## SEM217: David H. Bailey, UC Davis: Why financial research is prone to false statistical discoveries

Tuesday, January 25th @ 11:00-12:30 PM (ONLINE)

Abstract: It is a sad fact that few investment funds, models or strategies actually beat the overall market averages over, say, a 10-year window. Even in academic research work, care must be taken to avoid statistical pitfalls, because: (a) the chances of finding a truly profitable investment design or strategy is very low, due to intense competition; (b) true findings are mostly short-lived, as a result of the non-stationary nature of most financial systems; and (c) it is often difficult to debunk a false claim. Backtest overfitting is a particularly acute problem in finance, both in academic research and commercial development, since it is a simple matter to use a computer program to search thousands, millions or even billions of parameter or weighting variations to find an “optimal” setting. In this talk, we summarize many of these pitfalls, explore why they are so prevalent, and present some tools that can be used to avoid them, including the “False strategy theorem”.
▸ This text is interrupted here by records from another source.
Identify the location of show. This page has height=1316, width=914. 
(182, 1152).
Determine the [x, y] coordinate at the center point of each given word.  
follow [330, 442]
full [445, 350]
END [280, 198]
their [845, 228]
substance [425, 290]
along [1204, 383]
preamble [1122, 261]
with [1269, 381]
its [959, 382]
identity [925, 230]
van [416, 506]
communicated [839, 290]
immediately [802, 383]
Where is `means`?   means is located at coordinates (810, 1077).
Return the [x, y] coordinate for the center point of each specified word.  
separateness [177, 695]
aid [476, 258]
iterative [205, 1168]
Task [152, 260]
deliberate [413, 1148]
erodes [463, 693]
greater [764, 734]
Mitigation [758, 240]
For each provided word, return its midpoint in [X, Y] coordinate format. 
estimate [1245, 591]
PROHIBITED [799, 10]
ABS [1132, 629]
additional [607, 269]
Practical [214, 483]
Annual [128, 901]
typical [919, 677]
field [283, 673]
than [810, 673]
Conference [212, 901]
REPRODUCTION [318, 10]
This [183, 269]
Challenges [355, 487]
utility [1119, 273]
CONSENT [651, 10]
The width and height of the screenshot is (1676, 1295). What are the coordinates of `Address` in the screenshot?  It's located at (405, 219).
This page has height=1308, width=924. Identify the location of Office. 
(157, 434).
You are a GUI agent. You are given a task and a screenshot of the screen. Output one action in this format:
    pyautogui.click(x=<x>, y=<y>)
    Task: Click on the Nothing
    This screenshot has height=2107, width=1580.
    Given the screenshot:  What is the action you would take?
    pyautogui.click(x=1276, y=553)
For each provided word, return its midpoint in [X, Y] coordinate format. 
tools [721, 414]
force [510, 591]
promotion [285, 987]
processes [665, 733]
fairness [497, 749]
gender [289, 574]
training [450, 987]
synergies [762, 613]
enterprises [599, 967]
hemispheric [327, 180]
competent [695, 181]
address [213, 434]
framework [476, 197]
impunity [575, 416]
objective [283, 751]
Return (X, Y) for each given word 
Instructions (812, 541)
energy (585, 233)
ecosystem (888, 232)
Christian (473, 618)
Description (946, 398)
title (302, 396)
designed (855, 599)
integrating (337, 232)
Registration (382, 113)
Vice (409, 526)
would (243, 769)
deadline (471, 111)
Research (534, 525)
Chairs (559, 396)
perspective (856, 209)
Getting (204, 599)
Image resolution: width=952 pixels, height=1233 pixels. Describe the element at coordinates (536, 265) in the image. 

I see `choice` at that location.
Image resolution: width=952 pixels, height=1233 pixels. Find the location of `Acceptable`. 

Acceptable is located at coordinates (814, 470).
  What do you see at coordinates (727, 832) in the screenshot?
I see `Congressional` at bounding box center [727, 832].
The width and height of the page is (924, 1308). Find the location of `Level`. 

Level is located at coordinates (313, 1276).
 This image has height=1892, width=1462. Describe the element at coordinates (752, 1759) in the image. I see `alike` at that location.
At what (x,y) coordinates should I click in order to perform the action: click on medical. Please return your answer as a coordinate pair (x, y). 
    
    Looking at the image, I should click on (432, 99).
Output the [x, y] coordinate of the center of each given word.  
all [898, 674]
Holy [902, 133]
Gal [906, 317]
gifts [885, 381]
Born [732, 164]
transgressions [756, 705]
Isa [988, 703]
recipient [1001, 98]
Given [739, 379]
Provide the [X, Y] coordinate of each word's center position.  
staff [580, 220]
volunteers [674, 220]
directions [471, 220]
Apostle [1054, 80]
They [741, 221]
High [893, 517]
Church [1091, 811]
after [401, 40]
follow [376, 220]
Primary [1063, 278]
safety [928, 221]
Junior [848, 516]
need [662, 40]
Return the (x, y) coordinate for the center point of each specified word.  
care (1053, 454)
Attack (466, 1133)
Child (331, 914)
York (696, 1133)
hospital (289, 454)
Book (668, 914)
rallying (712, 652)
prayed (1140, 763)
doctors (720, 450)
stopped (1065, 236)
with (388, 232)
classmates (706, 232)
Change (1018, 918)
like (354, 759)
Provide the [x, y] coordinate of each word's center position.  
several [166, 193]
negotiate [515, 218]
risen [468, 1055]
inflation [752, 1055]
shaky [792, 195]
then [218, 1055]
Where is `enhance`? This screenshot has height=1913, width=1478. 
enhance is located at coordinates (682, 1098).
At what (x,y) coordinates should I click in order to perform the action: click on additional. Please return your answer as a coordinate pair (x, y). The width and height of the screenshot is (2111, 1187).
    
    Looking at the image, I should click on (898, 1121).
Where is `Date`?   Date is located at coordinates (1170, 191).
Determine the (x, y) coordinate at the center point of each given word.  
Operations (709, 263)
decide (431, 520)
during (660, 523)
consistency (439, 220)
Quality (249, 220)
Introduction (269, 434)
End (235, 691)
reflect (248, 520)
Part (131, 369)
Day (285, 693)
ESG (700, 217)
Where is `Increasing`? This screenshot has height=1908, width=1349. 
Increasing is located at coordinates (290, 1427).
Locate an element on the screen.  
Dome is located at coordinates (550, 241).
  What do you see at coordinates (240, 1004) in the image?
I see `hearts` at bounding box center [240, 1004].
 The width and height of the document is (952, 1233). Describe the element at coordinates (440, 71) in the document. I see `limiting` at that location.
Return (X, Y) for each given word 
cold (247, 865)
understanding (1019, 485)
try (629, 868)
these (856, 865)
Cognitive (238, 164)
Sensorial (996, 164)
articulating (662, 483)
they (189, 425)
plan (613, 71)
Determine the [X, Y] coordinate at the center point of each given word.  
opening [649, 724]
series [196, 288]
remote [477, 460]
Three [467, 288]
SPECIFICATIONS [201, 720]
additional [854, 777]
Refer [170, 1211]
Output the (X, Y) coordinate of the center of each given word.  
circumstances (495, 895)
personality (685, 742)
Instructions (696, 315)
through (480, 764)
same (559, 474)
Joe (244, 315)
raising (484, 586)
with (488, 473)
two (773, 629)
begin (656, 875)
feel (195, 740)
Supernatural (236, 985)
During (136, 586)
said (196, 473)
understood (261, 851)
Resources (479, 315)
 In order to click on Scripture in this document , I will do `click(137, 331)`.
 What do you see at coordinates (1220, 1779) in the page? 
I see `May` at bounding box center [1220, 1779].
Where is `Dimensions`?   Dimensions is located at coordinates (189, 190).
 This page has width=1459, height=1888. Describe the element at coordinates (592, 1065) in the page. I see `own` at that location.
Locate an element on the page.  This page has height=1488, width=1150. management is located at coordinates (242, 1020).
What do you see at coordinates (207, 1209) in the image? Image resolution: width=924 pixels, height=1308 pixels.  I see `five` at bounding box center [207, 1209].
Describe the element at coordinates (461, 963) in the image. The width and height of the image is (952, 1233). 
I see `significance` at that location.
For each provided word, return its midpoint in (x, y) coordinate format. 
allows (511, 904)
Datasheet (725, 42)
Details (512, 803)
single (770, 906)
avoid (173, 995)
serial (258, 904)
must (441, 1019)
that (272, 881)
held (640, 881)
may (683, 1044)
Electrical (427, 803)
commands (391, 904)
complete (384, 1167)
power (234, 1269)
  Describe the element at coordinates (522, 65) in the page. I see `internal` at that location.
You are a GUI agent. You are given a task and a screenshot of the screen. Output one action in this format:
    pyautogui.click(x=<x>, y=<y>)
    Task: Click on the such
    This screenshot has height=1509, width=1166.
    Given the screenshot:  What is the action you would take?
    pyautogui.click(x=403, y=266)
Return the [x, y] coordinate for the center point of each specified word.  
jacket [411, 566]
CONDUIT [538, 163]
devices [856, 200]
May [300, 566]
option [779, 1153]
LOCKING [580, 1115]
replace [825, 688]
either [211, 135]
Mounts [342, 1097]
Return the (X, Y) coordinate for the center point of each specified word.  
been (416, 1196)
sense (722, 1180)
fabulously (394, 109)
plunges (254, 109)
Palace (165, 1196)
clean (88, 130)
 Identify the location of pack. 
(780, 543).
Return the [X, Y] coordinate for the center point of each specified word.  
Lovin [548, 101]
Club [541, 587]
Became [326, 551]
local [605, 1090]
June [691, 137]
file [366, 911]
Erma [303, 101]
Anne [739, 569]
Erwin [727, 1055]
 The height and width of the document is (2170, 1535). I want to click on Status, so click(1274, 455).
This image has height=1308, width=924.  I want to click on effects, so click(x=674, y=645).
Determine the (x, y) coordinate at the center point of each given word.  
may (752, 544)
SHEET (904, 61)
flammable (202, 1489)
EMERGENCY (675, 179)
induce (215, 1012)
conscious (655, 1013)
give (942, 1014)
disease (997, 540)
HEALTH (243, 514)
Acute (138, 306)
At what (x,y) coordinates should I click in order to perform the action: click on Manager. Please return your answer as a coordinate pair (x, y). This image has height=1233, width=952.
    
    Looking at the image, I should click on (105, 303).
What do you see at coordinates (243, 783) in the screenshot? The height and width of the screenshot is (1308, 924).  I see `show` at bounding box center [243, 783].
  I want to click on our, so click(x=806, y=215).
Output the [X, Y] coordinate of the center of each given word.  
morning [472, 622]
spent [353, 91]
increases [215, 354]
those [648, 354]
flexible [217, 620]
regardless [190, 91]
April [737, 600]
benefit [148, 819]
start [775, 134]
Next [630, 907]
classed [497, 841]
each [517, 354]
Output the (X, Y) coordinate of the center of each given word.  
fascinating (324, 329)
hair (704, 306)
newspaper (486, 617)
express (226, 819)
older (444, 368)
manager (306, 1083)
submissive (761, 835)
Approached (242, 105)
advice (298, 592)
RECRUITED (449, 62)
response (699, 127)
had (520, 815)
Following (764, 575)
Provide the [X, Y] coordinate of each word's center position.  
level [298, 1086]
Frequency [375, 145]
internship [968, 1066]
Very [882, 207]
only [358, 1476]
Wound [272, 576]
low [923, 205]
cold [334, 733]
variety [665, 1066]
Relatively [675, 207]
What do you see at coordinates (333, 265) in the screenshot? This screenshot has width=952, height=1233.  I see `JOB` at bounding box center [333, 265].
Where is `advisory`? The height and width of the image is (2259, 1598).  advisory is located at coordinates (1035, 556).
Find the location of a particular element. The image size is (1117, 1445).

## SEM217: Ricardo Fernholz, Claremont McKenna College: The Universality of Zipf's Law

Tuesday, February 1st @ 11:00-12:30 PM (ONLINE)

Abstract: A set of data with positive values follows a Pareto distribution if the log–log plot of value versus rank is approximately a straight line. A Pareto distribution satisfies Zipf's law if the log–log plot has a slope of −1. Since many types of ranked data follow Zipf's law, it is considered a form of universality. We show that time-dependent systems with growth and variance parameters that are constant across ranks will follow Zipf's law if and only if two natural conditions, conservation and completeness, are satisfied. We also show that conservative and complete systems that have constant growth parameters but variance parameters that increase with rank are quasi-Zipfian, with a log-log plot that is concave and has a tangent line of slope -1 at some point. Our results explain the universality of Zipf's law for data generated by time-dependent rank-based systems, but ranked data generated by other means frequently follow non-Zipfian Pareto distributions. Our analysis explains why, for example, Zipf's law holds for word frequency, firm size, household wealth, and city size, while, for example, it does not hold for earthquake magnitude, cumulative book sales, the intensity of solar flares, and the intensity of wars, all of which follow non-Zipfian Pareto distributions.

## SEM217: Vitali Kalesnik, Research Affiliates: Rebalancing: The Achilles’ Heel of Conventional Indexing

Tuesday, February 8th @ 11:00-12:30 PM (ONLINE)

Abstract: Traditional passive indexes systematically buy companies at high average valuations and sell at low valuations, causing a drag to the index performance. Taking the S&P 500 as an example, in a year prior to the announcement of the index rebalancing and subsequently until the actual rebalancing occurs, a typical addition outperforms a typical deletion by about 83%. In the year after the rebalancing, this pattern mean-reverts, where the addition loses relative to the deletion by about 23%. Simple rules such as delaying rebalancing by a year, or using stale capitalization weights, or using fundamental weights to select the securities into the index, and using banding to limit turnover, results in about 15-27 bps return advantage with about 20% lower turnover. Advantages outside the US are even larger.

## SEM217: Cancelled

Tuesday, February 15th @ 11:00-12:30 PM

## SEM217: Alex Braun, University of St. Gallen: Common Risk Factors in the Cross Section of Catastrophe Bond Returns

Tuesday, March 1st @ 11:00-12:30 PM (ONLINE)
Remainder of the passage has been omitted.